=== 記事 ===
□ □ □ □
南:先ほどのニットはインターシャ編み(編み地の中で別色の糸を切り替えて編み、模様を作る編み方。裏地に糸が渡らないため薄く仕上がり、凹凸が少ないため鮮明できれいな柄が表現できる)で、遠目ではただの斜めの線にみえるんですが、近づいて見ると細かい段になっているんです。8ビットイラストみたいな。まっすぐな線ならどこの工場でもいいんですが、斜めの線は難しいみたいで、インターシャ編みが上手なところじゃないと作れないんですよ。まずこれが作れるニット工場を見つけるところから始めました。

プリントではなく、高度な技術が必要とされるインターシャ編みでテーマを表現しているのが面白い。

表面加工とディテールデザインが生む
テクスチャーの錯覚。

南:テクスチャーの話に戻ると、このジャケットとパンツはウール素材です。

ーーウールなんですか!? ナイロンに見えますね。

南:本来のイメージと逆の印象に仕上げるのは〈グラフペーパー〉ではよくやる手法なんです。

ーー確かに手に取ると、つるっとした質感ですがウールだとわかります。

南:これは生地の設計と表面の毛羽を取る整理加工で表面感をフラットにしています。

ーーデザインがややスポーティなのも素材を錯覚させてるんですかね。

南:そうですね。昔の〈NIKE ACG〉にありそうなジップアップブルゾンをウールで作っていたり。しかも、ウールなのに縫製をしないでシームテープで止めることで、無駄な縫製を減らしていたりするので。


つるりとフラットに仕上げられたウールで作ったジャケットとパンツ。

Jacket Light Doeskin Stand Collar Jacket ¥68,000 + tax
Pants Light Doeskin Wide Cargo Trousers ¥45,000 + tax

Jacket Wool Nylon Gabardine Shell Jacket ¥52,000 + tax

シームテープで止められたウールブルゾンのポケット部分。

南:逆に表面感を出したのはこのフラノのカバーオールとパンツ。フラノって、梳毛糸(コーミング加工を施した太さが均一な糸)を使って綺麗にフラットにすることが多いのですが、これは表面感を出す加工をしています。ペインティングの作品のように近づいていくとざらザラザラ、ボツボツしているようなイメージです。

ーーどの服も遠目で見た時と間近で見た時で印象がが違いますね。騙されるというか。

南:ちょっとマニアックですが、コレクションラインは常に実験なので(笑)。


Jacket Flannel Serge Coverall ¥75,000 + tax
Pants Flannel Serge Two Tuck Wide Pants ¥48,000 + tax

制服などに採用されるフラノ(フランネルサージ)を起毛させて柔らかな表情に仕上げたカバーオール。

あえて厳密に合わせなかった
グレーの色調。

 ーーグレーといっても、とてつもない種類の色調がありますが、どうやって絞り込みをするのでしょうか。
□ □ □ □
=== 表示データ ===
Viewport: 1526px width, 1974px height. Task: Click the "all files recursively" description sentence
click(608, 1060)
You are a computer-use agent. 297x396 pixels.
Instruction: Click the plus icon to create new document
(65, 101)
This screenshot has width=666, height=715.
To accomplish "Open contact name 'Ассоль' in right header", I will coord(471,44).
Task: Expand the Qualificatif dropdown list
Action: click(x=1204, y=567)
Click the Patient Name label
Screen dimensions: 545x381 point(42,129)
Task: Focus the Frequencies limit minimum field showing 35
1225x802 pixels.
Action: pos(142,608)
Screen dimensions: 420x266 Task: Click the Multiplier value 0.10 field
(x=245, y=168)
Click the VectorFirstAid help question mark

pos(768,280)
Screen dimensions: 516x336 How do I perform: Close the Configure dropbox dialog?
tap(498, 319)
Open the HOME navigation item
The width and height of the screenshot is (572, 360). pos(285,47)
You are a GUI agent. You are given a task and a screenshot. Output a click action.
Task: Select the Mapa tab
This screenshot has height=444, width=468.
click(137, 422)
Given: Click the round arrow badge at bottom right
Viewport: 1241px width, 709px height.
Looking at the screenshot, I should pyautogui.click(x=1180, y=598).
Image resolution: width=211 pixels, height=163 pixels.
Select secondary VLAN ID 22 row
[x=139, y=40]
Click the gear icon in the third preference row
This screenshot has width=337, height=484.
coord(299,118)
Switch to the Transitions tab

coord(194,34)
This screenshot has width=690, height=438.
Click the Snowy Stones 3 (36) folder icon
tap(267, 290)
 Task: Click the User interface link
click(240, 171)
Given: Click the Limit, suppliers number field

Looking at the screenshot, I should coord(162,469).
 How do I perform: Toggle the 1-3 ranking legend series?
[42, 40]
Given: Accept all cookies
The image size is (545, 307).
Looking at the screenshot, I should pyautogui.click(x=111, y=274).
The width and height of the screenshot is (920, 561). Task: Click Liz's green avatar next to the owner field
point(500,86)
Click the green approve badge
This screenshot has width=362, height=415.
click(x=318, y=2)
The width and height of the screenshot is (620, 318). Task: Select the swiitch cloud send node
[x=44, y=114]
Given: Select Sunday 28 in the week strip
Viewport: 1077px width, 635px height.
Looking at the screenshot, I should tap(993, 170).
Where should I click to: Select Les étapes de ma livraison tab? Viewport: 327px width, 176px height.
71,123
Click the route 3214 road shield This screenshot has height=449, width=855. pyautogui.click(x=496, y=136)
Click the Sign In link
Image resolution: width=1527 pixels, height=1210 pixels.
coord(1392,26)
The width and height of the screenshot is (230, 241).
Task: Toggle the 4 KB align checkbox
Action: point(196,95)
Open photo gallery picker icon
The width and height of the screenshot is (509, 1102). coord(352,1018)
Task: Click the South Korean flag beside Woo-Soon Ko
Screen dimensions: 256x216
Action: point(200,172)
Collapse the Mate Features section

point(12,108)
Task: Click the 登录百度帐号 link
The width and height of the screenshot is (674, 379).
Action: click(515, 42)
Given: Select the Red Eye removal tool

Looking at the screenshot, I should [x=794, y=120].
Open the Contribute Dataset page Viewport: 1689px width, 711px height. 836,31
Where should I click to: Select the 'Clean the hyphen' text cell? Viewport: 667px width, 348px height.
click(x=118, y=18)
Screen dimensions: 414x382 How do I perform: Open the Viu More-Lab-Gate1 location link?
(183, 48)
□ □ □ □
=== 課題の内容 ===
記事のうち「シームテープで止められたウールブルゾンのポケット部分。」から「表情に仕上げたカバーオール。」までの部分を、一字も変えずに書き写す。

=== この課題の結果 ===
シームテープで止められたウールブルゾンのポケット部分。

南:逆に表面感を出したのはこのフラノのカバーオールとパンツ。フラノって、梳毛糸(コーミング加工を施した太さが均一な糸)を使って綺麗にフラットにすることが多いのですが、これは表面感を出す加工をしています。ペインティングの作品のように近づいていくとざらザラザラ、ボツボツしているようなイメージです。

ーーどの服も遠目で見た時と間近で見た時で印象がが違いますね。騙されるというか。

南:ちょっとマニアックですが、コレクションラインは常に実験なので(笑)。


Jacket Flannel Serge Coverall ¥75,000 + tax
Pants Flannel Serge Two Tuck Wide Pants ¥48,000 + tax

制服などに採用されるフラノ(フランネルサージ)を起毛させて柔らかな表情に仕上げたカバーオール。